I believe I am getting very close to losing my chance of ever obtaining the title of “Mother of the Year.” Last night, I was casually looking over my son’s online grades (God love middle school for putting grades online). As I scanned slowly down the list of classes—patting myself on the back for every ‘A’ and smiling at the ‘B’s’—I came across his math grade: ‘F’. We are a family—for good or bad—that doesn’t celebrate anything less than a ‘B’ and this was the first time in my parenting history that I saw an ‘F’ staring at me as if to say, “Ha! Something must have slipped past your high-level parenting skills.”
Something has slipped past my high-level parenting skills—it’s called middle school boy. His ‘F’ was not because he didn’t grasp a concept or has trouble taking tests. It is the result of not turning in homework—homework that has been completed, but somehow never seems to make it into the hands of his teacher. Since I can’t even seem to wrap my mind around this concept, I completely snapped—calling my son in from a late afternoon neighborhood game of football, marching him up to my home office, and yelling at him for being so irresponsible. I can’t even remember everything that was coming out of my mouth. I’m pretty sure some of the standard parenting phrases such as “I am so disappointed in you” and “I know you are better than this grade” were sprinkled in amongst the more immature statements such as “You will never pass sixth grade and will be living in my basement on the couch for the rest of your life.”

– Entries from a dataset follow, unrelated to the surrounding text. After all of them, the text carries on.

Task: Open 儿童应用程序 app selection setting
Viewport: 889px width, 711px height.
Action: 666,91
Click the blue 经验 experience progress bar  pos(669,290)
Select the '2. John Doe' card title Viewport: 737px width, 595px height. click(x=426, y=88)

My son just stood there looking at me as if my head was getting ready to explode and then his eyes filled with tears. While my daughter is known to turn on and off the tears like a water faucet, my son does not cry. He is the kid that spends most of his time being pounded on the football field or wrestling mat and thinks tears are only reserved for those moments when all other emotions have failed to work. With quivering lips he whispered, “I am so sorry.” “For what?” I snapped waiting for his sarcastic, middle school reply. “For letting you down.”

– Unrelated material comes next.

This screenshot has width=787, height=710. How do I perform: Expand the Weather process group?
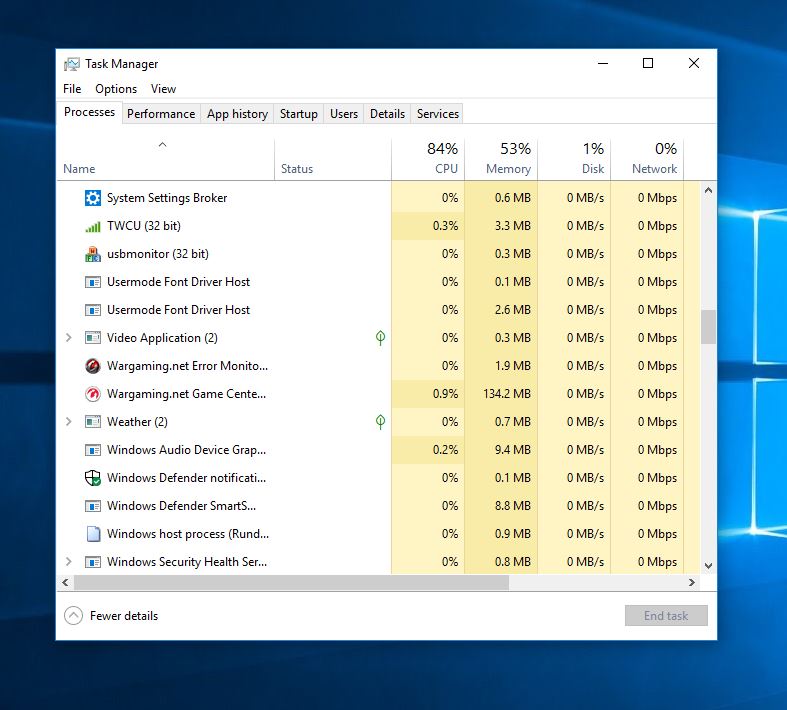coord(68,422)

Suddenly my anger subsided and the ‘F’ that was staring me in the face was replaced by the face of the boy I love so very much—even when his homework is wadded up in the bottom of a locker never to be found again. Although the volume of my voice softened, my son still had to miss wrestling practice in order to get all of his past assignments completed and he was warned that if the grade didn’t turn around by end of week he would be grounded for the weekend.

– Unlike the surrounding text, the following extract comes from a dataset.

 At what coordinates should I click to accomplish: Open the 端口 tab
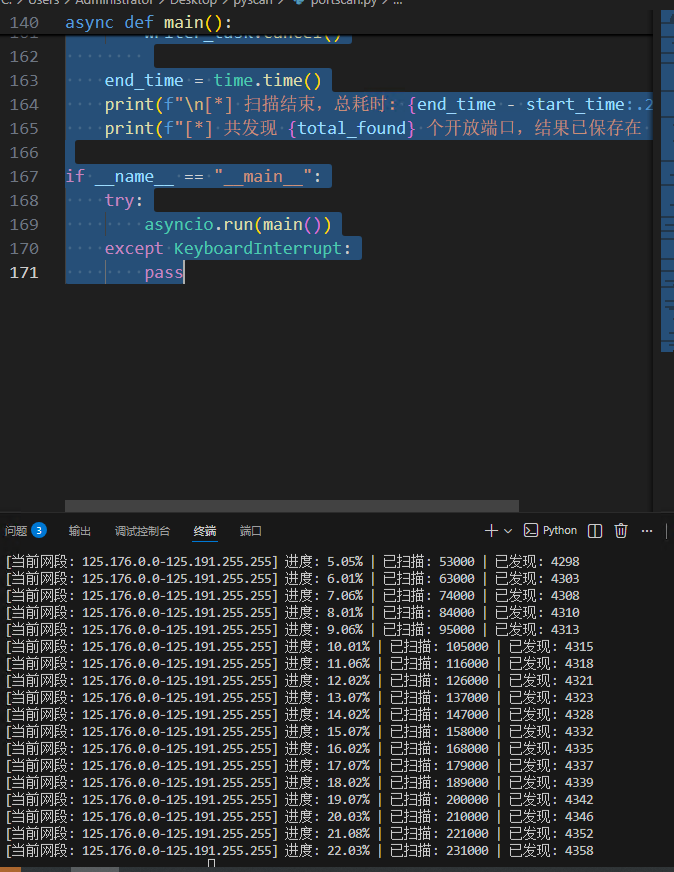point(250,531)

It is such a frustrating situation as a parent. You constantly feel as if you are balancing the line between inspiring your child to live up to his or her potential and crushing his or her spirit of independence. Time will tell if my tirade of words worked for the good or not. Until then, I have decided that my “Mother of the Year” dreams were pretty much dashed the minute my son walked through the doors of middle school.